Among the counterfeit Christmas scenarios were:

  • Santa Claus who came down chimneys with gifts;
  • Christmas trees decorated with ornaments and lights;
  • Christmas shopping for all extended family members;
  • Commercialism by all sorts of opportunistic businesses;
  • Books, music, and movies which created a secular Christmas culture;
  • Jingle bells, carolers, white Christmas, mistletoe — unspiritual trimmings.

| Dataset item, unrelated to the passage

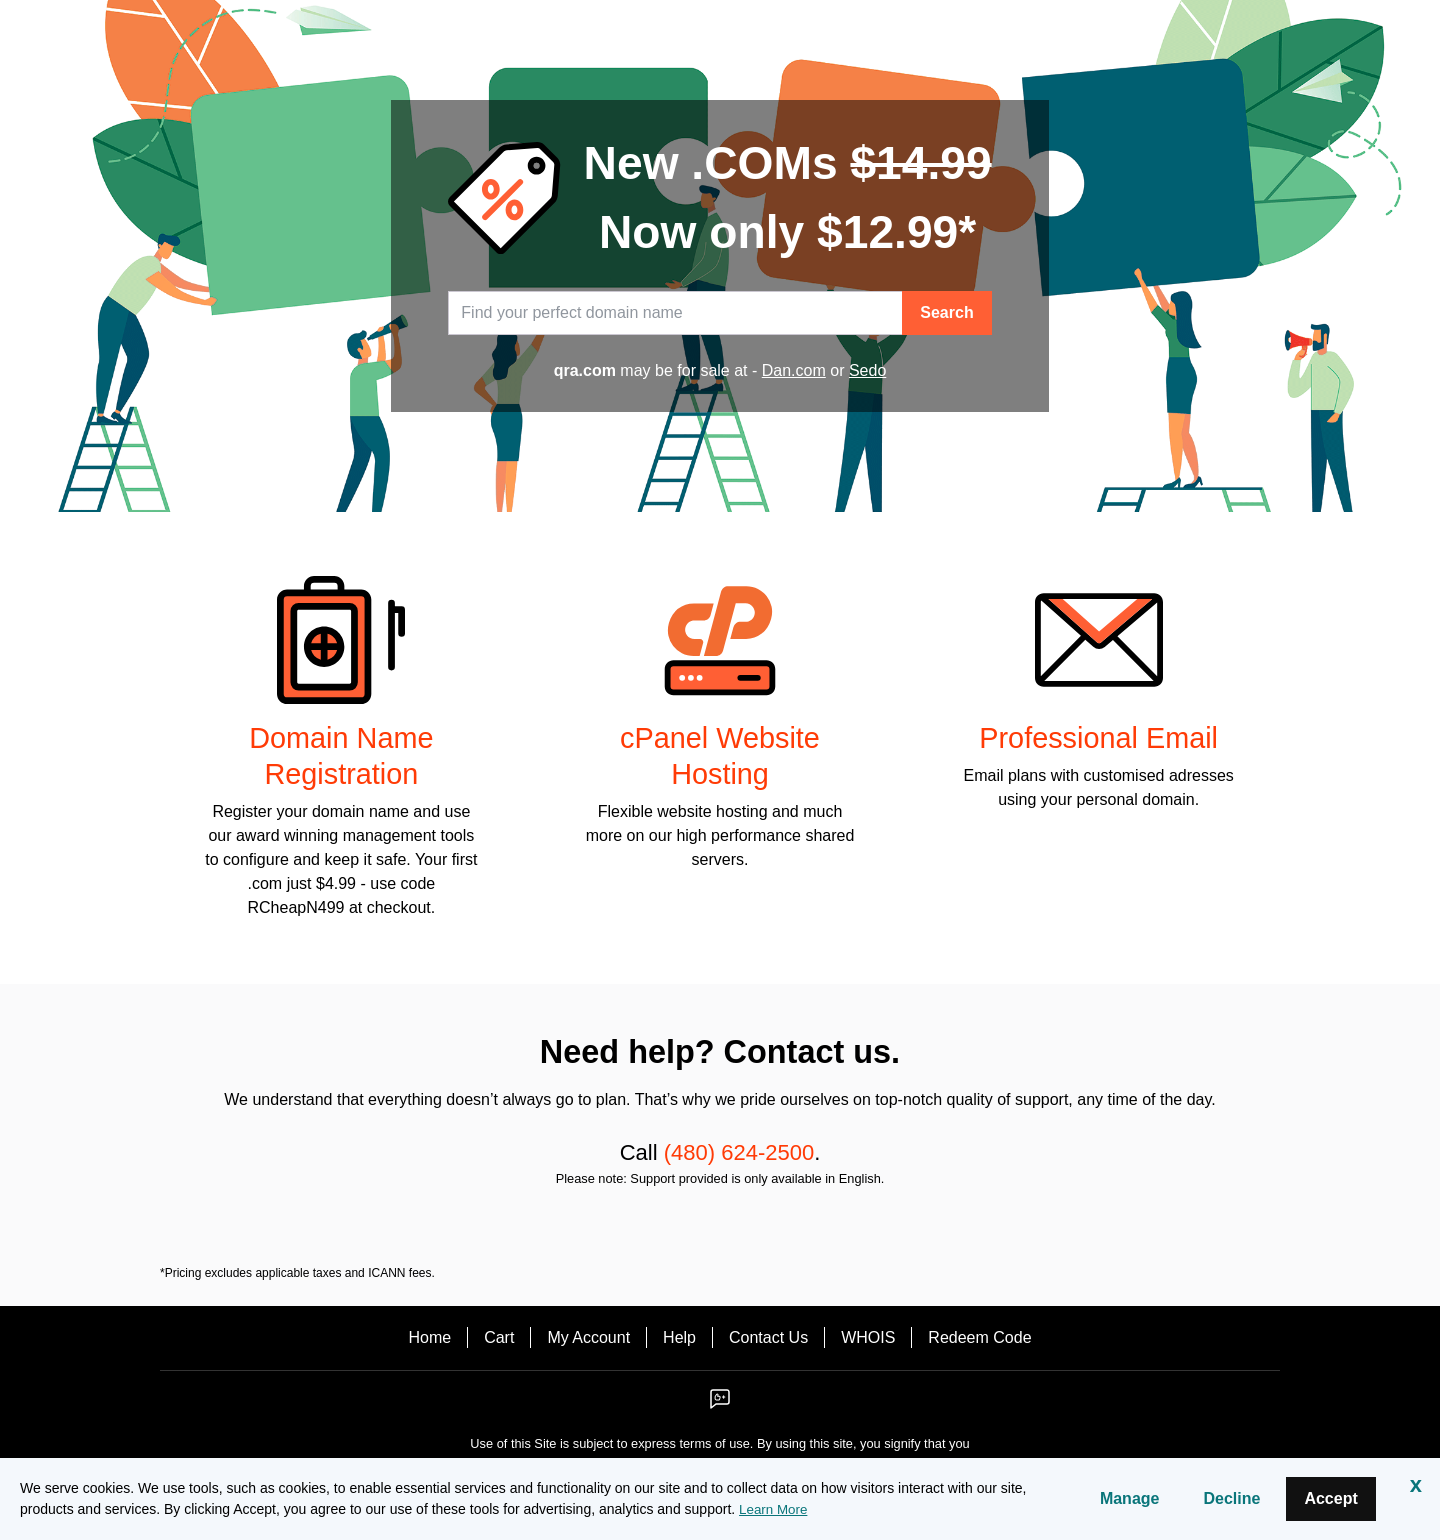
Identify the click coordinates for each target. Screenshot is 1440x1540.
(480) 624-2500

While I was honing my Christmas Crusader skills in the 1960s, new threats to Christmas kept appearing in the media: Rudolph the Red-Nosed Reindeer, Frosty the Snowman, the Grinch who stole Christmas. They came fast and furious. It was harder and harder to fight them off, but that was my pastoral duty. Unfortunately, secular culture created new abuses faster than I could battle the old threats. In fact, some modern churches added to the problem by trying to outdo each other in Christmas spectacle and pageantry. If I didn’t keep defending the truth, the Gospel message would be obscured or lost.

Then there were the competing mid-winter holidays. The Jewish holiday of Hanukkah was struggling uphill for equal attention. Kwanzaa became a celebration of people who felt the need to affirm their African roots. In Pasadena, it always seemed that Christmas was being shouldered out by New Year’s events, with the community focused on the Rose Parade and the Rose Bowl Game. It felt to me like a needed moment of comic relief when Jerry Stiller introduced a new holiday, “Festivus for the Rest of Us,” on a 1997 Seinfeld TV sitcom.

I’m not sure when the light went on for me. I moved from:

  • people can’t see the Tiny Baby because of all the distractions, to
  • people can see the Baby in spite of the distractions, to
  • people can’t avoid seeing the Baby no matter how many distractions they create, and finally to
  • people can’t help seeing the Baby through every Christmas distraction they have devised.

I saw that even in the original Christmas story, there are distractions. All the other characters in the Nativity scene have the potential to divert attention from the Baby: the fact that the unmarried mother claimed to be a virgin, the grubby, illiterate, uncouth shepherds, the exotic sorcerer/magicians from a pagan religion in the East, fearsome angelic heavenly hosts singing exuberantly. Who could be expected to focus on the tiny Baby? And yet, he remains the center of attention.

My current approach to Christmas traditions is to embrace them all, because I believe the Baby inspires them all! He liberates the oddball red-nosed Rudolph, helps the Little Drummer Boy find his true rhythm, melts the heart of the nasty Grinch (as well as Ebenezer Scrooge) and even fulfills the unrealistic dreams of magical magi (like astronomers, surgeons and nuclear scientists) in all generations. The Baby changes our image of grumpy old Grandpa into a jolly guy with a white beard who says “Ho, Ho, Ho” a lot, and he turns the coldest, bleakest time of the year into our favorite season. These stories which have accumulated around Christmas are not in competition with the Nativity event; they emanate from it, like sparks from the fire of his love. What God did that first Christmas morning cannot be contained in one historical account. It has been magnified and displayed through the prisms of folklore from multiple cultures and countless human lives ever since.

But the Baby has the (first and) last word!